- Exercise directions: Looking at each line of the data below, tally those that contain the word "This" and give only the total.

START Extracted entries

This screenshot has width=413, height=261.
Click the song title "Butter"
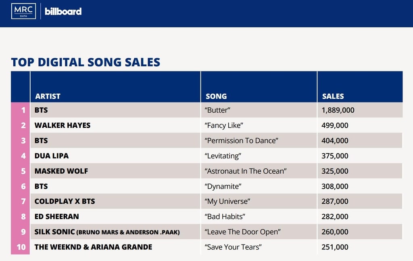[x=218, y=110]
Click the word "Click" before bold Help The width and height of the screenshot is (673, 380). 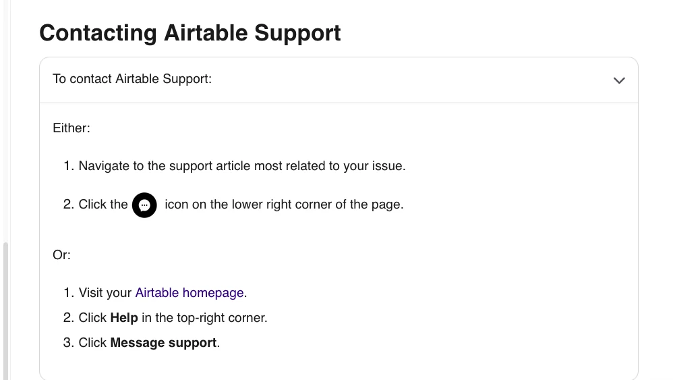[x=92, y=318]
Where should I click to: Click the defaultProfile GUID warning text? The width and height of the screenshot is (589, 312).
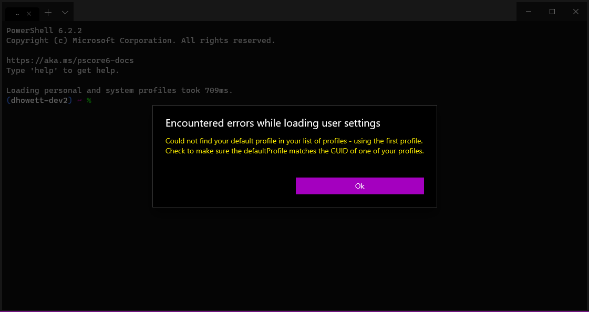(294, 151)
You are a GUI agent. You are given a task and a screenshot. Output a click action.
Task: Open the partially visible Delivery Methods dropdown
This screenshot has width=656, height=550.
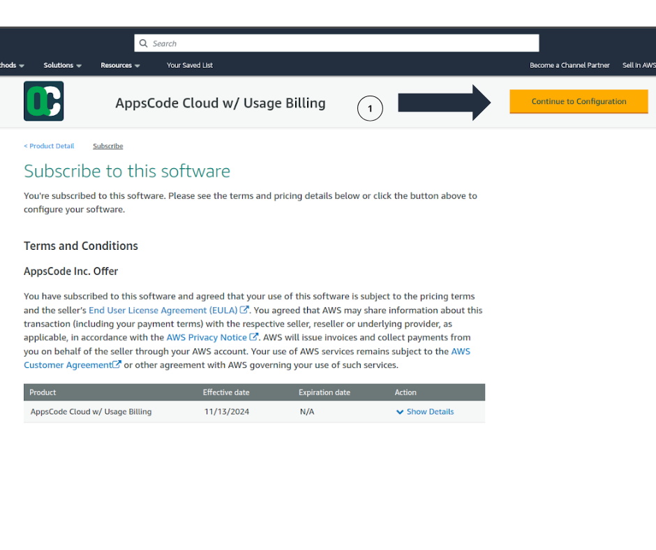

END Extracted entries

- Exercise response: 2